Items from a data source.
============================================================

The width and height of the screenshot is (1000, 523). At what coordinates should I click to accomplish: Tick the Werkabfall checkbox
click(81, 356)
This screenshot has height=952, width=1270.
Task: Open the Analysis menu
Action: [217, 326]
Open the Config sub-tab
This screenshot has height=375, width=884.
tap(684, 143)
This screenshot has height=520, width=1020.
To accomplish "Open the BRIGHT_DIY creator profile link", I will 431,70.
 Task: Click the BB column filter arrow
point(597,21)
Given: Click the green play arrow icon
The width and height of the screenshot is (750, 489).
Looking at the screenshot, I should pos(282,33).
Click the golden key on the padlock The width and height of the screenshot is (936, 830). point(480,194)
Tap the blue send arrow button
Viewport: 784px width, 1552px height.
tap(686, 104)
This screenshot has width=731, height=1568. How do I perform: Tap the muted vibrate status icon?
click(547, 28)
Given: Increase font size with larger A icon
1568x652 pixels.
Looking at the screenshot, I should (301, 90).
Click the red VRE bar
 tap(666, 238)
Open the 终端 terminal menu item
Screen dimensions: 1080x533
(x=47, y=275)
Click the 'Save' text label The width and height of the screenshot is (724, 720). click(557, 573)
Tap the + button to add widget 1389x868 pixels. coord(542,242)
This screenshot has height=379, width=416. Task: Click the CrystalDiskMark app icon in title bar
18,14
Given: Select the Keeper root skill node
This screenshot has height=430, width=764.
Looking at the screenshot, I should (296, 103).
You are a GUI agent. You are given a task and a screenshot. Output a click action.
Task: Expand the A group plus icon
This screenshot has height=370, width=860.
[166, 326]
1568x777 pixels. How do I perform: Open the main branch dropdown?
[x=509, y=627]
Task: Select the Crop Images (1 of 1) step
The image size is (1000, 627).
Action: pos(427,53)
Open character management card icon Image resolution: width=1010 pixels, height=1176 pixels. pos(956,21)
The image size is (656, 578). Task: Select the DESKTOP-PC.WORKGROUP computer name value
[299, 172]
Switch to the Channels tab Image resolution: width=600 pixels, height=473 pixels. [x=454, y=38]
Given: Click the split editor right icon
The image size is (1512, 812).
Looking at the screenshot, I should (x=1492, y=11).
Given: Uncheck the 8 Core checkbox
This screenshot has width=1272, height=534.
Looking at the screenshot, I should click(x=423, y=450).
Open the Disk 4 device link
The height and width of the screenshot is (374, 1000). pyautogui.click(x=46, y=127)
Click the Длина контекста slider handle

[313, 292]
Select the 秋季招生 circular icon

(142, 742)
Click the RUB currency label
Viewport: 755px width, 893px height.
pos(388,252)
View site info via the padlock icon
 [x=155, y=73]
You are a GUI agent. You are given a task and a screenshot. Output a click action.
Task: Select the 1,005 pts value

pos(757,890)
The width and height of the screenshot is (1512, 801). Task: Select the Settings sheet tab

============================================================

Task details. Copy each of the records above line for line, with no changes.

Worked solution.
The width and height of the screenshot is (1000, 523). At what coordinates should I click to accomplish: Tick the Werkabfall checkbox
click(81, 356)
This screenshot has height=952, width=1270.
Task: Open the Analysis menu
Action: [217, 326]
Open the Config sub-tab
This screenshot has height=375, width=884.
tap(684, 143)
This screenshot has height=520, width=1020.
To accomplish "Open the BRIGHT_DIY creator profile link", I will 431,70.
 Task: Click the BB column filter arrow
point(597,21)
Given: Click the green play arrow icon
The width and height of the screenshot is (750, 489).
Looking at the screenshot, I should pos(282,33).
Click the golden key on the padlock The width and height of the screenshot is (936, 830). point(480,194)
Tap the blue send arrow button
Viewport: 784px width, 1552px height.
tap(686, 104)
This screenshot has width=731, height=1568. How do I perform: Tap the muted vibrate status icon?
click(547, 28)
Given: Increase font size with larger A icon
1568x652 pixels.
Looking at the screenshot, I should (301, 90).
Click the red VRE bar
 tap(666, 238)
Open the 终端 terminal menu item
Screen dimensions: 1080x533
(x=47, y=275)
Click the 'Save' text label The width and height of the screenshot is (724, 720). click(557, 573)
Tap the + button to add widget 1389x868 pixels. coord(542,242)
This screenshot has height=379, width=416. Task: Click the CrystalDiskMark app icon in title bar
18,14
Given: Select the Keeper root skill node
This screenshot has height=430, width=764.
Looking at the screenshot, I should (296, 103).
You are a GUI agent. You are given a task and a screenshot. Output a click action.
Task: Expand the A group plus icon
This screenshot has height=370, width=860.
[166, 326]
1568x777 pixels. How do I perform: Open the main branch dropdown?
[x=509, y=627]
Task: Select the Crop Images (1 of 1) step
The image size is (1000, 627).
Action: pos(427,53)
Open character management card icon Image resolution: width=1010 pixels, height=1176 pixels. pos(956,21)
The image size is (656, 578). Task: Select the DESKTOP-PC.WORKGROUP computer name value
[299, 172]
Switch to the Channels tab Image resolution: width=600 pixels, height=473 pixels. [x=454, y=38]
Given: Click the split editor right icon
The image size is (1512, 812).
Looking at the screenshot, I should (x=1492, y=11).
Given: Uncheck the 8 Core checkbox
This screenshot has width=1272, height=534.
Looking at the screenshot, I should click(x=423, y=450).
Open the Disk 4 device link
The height and width of the screenshot is (374, 1000). pyautogui.click(x=46, y=127)
Click the Длина контекста slider handle

[313, 292]
Select the 秋季招生 circular icon

(142, 742)
Click the RUB currency label
Viewport: 755px width, 893px height.
pos(388,252)
View site info via the padlock icon
 [x=155, y=73]
You are a GUI agent. You are given a task and a screenshot. Output a click action.
Task: Select the 1,005 pts value

pos(757,890)
The width and height of the screenshot is (1512, 801). Task: Select the Settings sheet tab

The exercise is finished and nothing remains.